SOURCE DATA
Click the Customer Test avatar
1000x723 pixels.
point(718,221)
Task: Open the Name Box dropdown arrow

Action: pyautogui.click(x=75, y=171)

ASSIGNMENT
Would you return all of the data exactly as it stands above?

RESPONSE TO THE EXERCISE
Click the Customer Test avatar
1000x723 pixels.
point(718,221)
Task: Open the Name Box dropdown arrow

Action: pyautogui.click(x=75, y=171)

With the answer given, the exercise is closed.